I'm troubled by solving a homework problem:
If $\operatorname{Gal}(K/\mathbb{Q}) \cong \mathbb{Z}/4\mathbb{Z}$ then $\mathbb{i} = \sqrt{-1} \notin K$
Any hints?
I'm troubled by solving a homework problem:
If $\operatorname{Gal}(K/\mathbb{Q}) \cong \mathbb{Z}/4\mathbb{Z}$ then $\mathbb{i} = \sqrt{-1} \notin K$
Any hints?
If $\mathrm{Gal}(K/\mathbb{Q}) \cong\mathbb{Z}_4$, then $[K:\mathbb{Q}]=4$ and $K$ has a unique subfield of degree $2$ over $\mathbb{Q}$. If $i\in K$, then this unique subfield must be $F=\mathbb{Q}(i)$.

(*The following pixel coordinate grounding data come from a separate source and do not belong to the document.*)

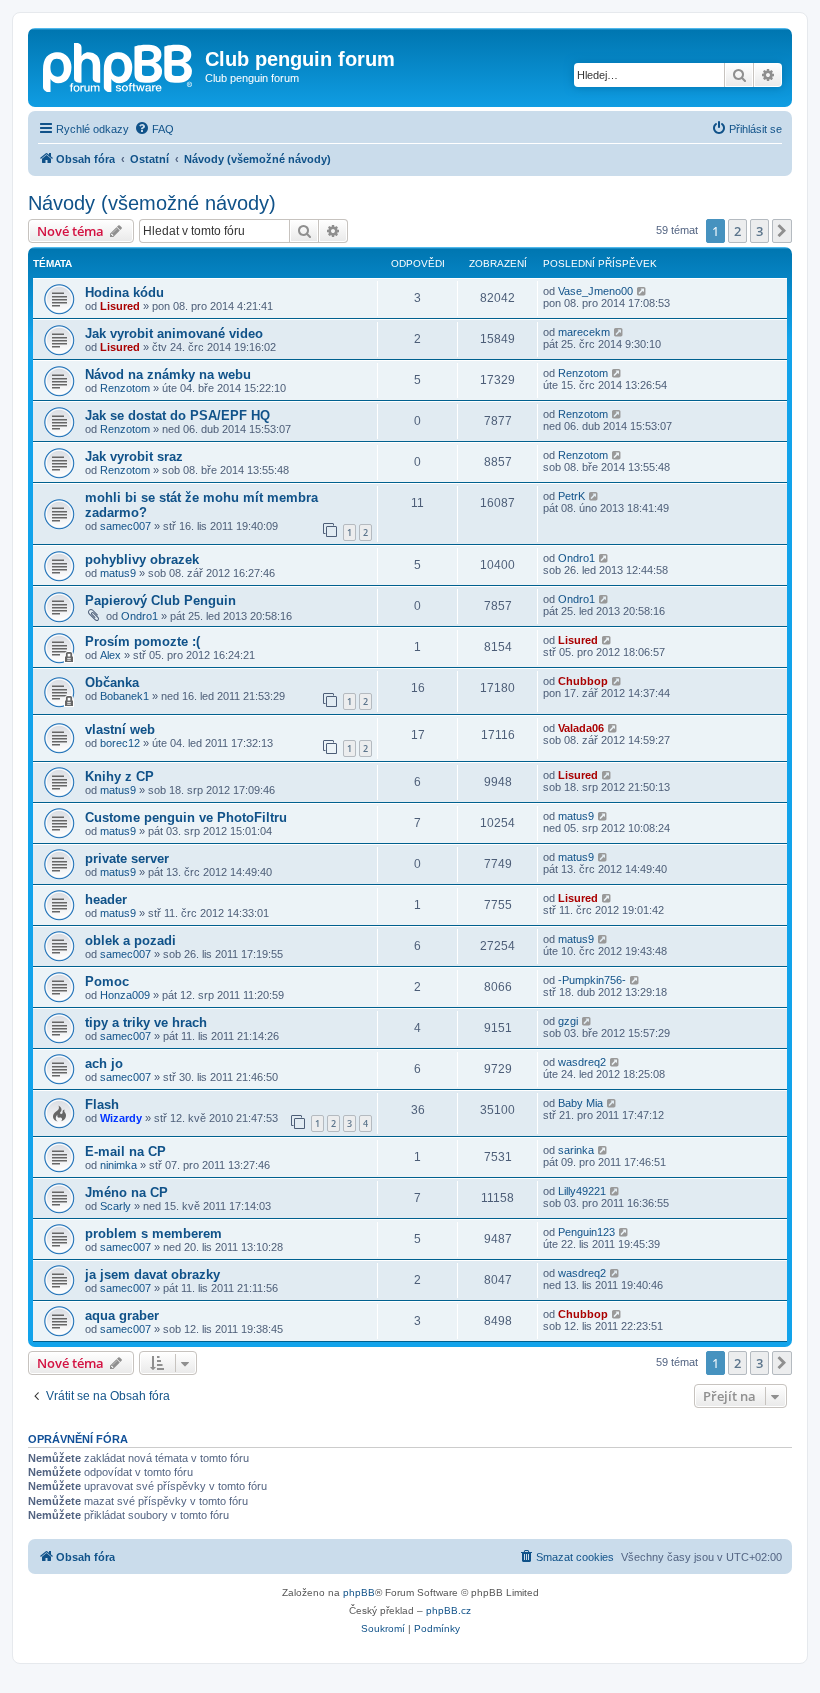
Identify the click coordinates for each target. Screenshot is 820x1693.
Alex (110, 655)
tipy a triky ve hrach (146, 1022)
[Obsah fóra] (119, 65)
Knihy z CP (119, 776)
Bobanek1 (124, 696)
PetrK (571, 496)
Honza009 (125, 995)
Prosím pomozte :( (142, 641)
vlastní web (120, 729)
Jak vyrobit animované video (174, 333)
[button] (782, 231)
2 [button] (737, 231)
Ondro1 (576, 558)
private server (127, 858)
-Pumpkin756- (592, 980)
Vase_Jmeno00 (595, 291)
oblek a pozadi (130, 940)
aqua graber (122, 1315)
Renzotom (125, 388)
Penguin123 (586, 1232)
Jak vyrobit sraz (134, 456)
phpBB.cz (448, 1610)
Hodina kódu (124, 292)
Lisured (120, 306)
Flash (102, 1104)
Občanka (112, 682)
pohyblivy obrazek (142, 559)
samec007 (125, 526)
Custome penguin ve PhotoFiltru (186, 817)
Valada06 (581, 728)
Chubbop (583, 681)
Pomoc (107, 981)
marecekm (584, 332)
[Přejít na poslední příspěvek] (642, 291)
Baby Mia (580, 1103)
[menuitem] (154, 129)
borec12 (120, 743)
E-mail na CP (125, 1151)
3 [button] (759, 231)
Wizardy (121, 1118)
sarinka (576, 1150)
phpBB (359, 1592)
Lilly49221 (582, 1191)
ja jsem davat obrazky (152, 1274)
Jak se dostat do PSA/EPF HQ (177, 415)
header (106, 899)
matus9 (118, 573)
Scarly (115, 1206)
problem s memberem (153, 1233)
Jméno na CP (126, 1192)
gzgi (568, 1021)
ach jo (104, 1063)
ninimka (118, 1165)
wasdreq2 (582, 1062)
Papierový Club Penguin (160, 600)
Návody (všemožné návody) (152, 203)
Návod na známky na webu (168, 374)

Now, $K$ is a degree 2 extension of $F$, so there is an element $\beta$ of $F$ such that $K=F(\sqrt{\beta})$ (same argument as for quadratic extensions of $\mathbb{Q}$: you have an irreducible quadratic, the extension is given by the square root of the discriminant).
Now, $\beta = r + si$ for some $r,s\in\mathbb{Q}$. The square root of $\beta$ can be expressed as $p+qi$, where $p = \frac{\sqrt{2}}{2}\sqrt{\sqrt{r^2+s^2} + r},\quad q = \frac{\pm\sqrt{2}}{2}\sqrt{\sqrt{r^2+s^2}-r}.$ Complex conjugation is an automorphism of $K$, so we have both $\sqrt{\beta}$ and its complex conjugate in $K$. That means that we have both both $p$ and $q$ in $K$.
Now, look at $p^2$; it's in $K$. What else can you say?